[Excerpts from a dataset]
┌──
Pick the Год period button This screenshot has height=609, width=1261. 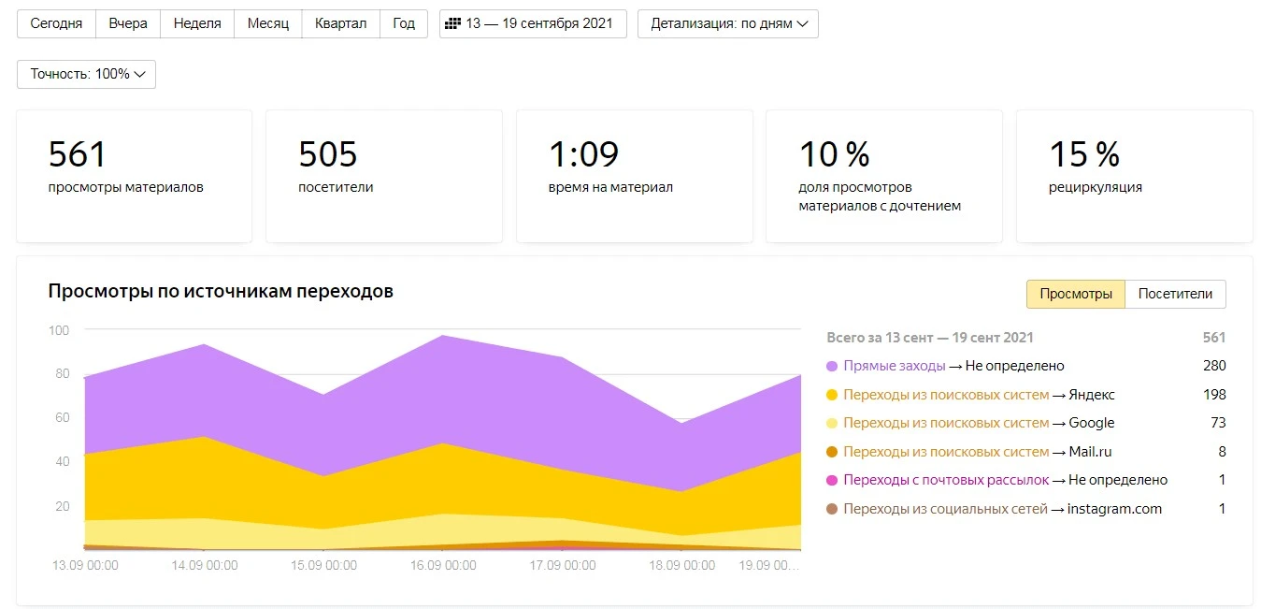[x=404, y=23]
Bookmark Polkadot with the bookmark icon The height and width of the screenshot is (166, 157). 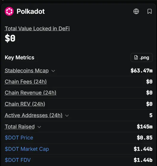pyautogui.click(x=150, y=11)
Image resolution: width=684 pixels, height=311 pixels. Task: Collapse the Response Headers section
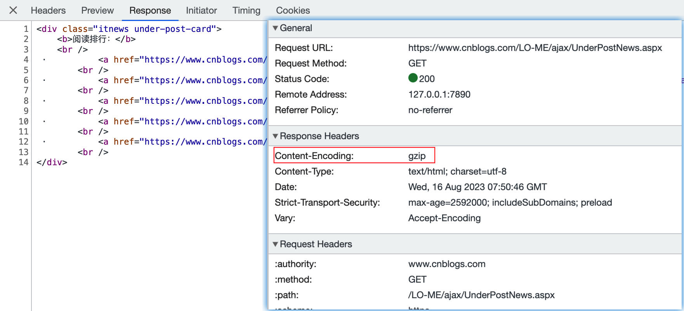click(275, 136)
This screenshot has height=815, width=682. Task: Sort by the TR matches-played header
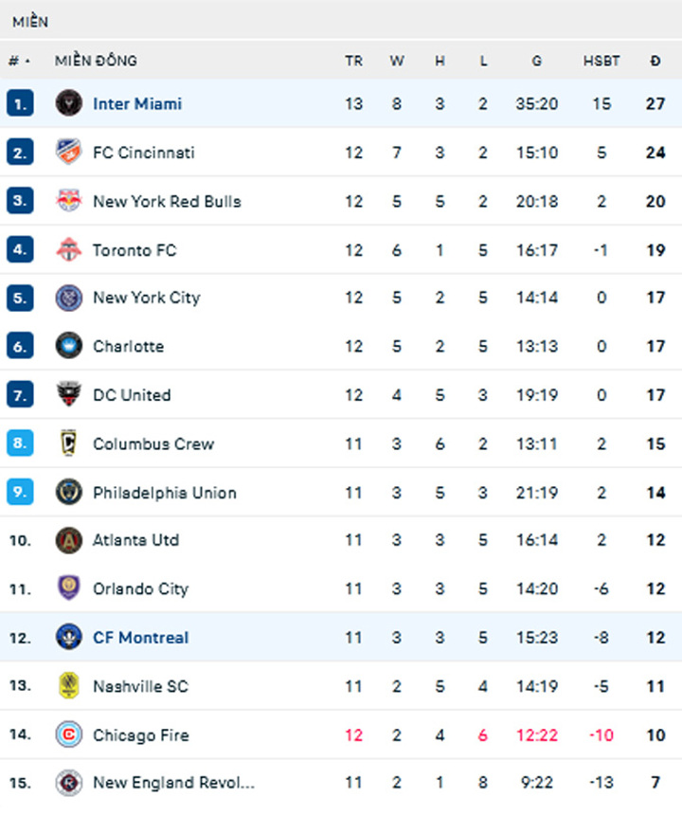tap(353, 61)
└──
┌──
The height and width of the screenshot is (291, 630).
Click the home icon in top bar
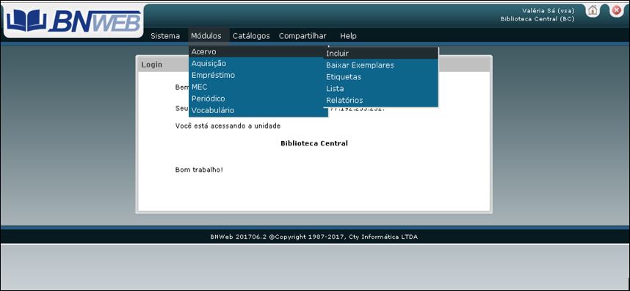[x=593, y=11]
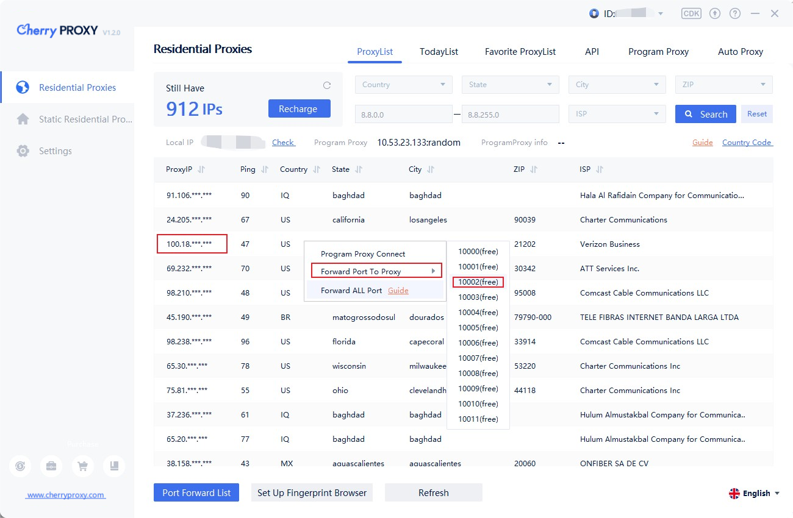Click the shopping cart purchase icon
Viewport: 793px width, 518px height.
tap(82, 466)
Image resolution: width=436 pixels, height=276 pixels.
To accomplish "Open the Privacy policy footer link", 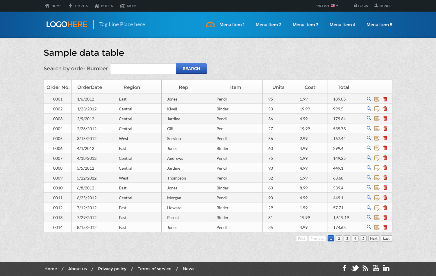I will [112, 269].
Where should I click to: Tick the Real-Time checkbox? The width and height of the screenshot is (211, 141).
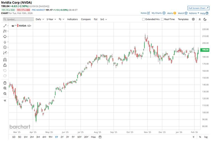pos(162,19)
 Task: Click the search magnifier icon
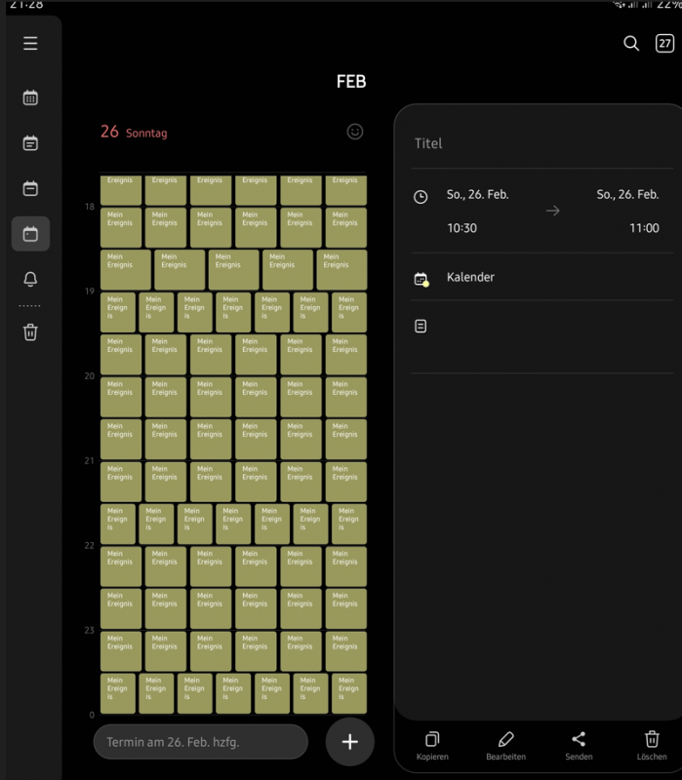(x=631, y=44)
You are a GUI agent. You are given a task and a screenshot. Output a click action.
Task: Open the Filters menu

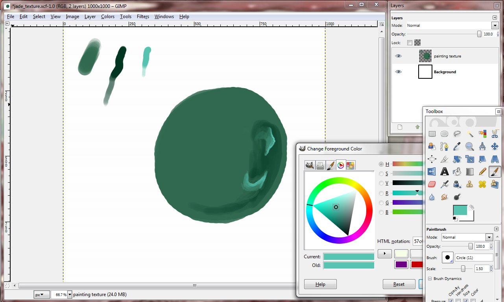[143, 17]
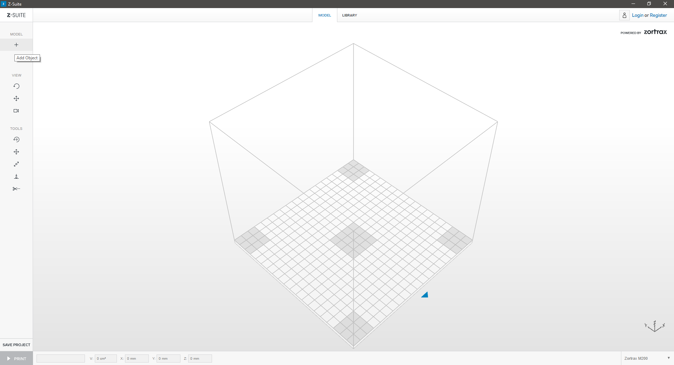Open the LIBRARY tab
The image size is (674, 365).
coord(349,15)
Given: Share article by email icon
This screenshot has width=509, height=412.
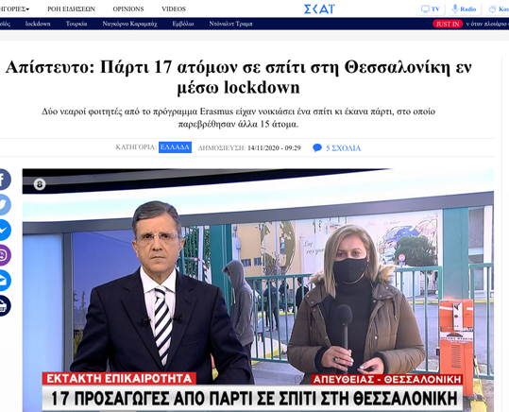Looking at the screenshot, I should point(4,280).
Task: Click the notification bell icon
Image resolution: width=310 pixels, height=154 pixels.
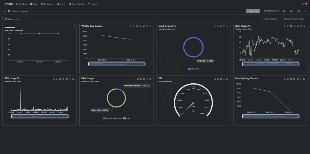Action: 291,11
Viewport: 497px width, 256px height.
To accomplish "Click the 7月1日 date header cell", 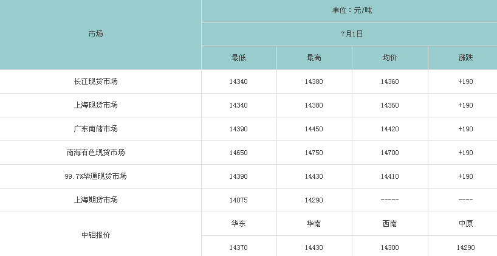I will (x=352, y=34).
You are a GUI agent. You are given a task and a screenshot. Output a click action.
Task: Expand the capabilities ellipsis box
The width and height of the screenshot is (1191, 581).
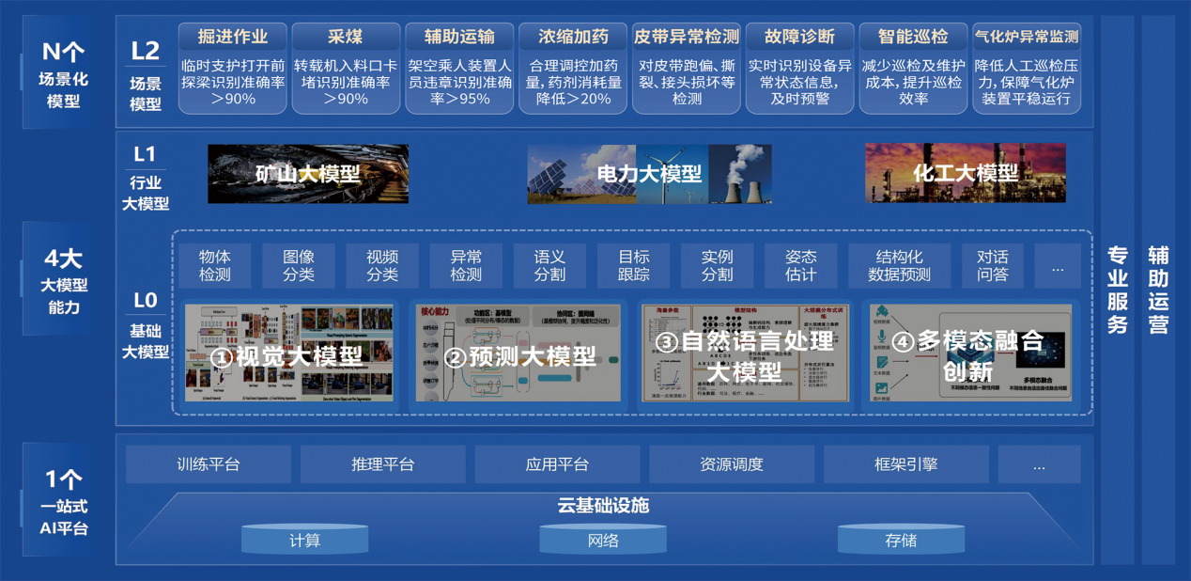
└──
- _Exercise description_:
Only the lines above starting with the one with "Task: Expand the capabilities ellipsis box" and going through the one with "The width and height of the screenshot is (1191, 581)." are to be copied, word for word and with both ends kept.

- _Task answer_:
Task: Expand the capabilities ellipsis box
The width and height of the screenshot is (1191, 581).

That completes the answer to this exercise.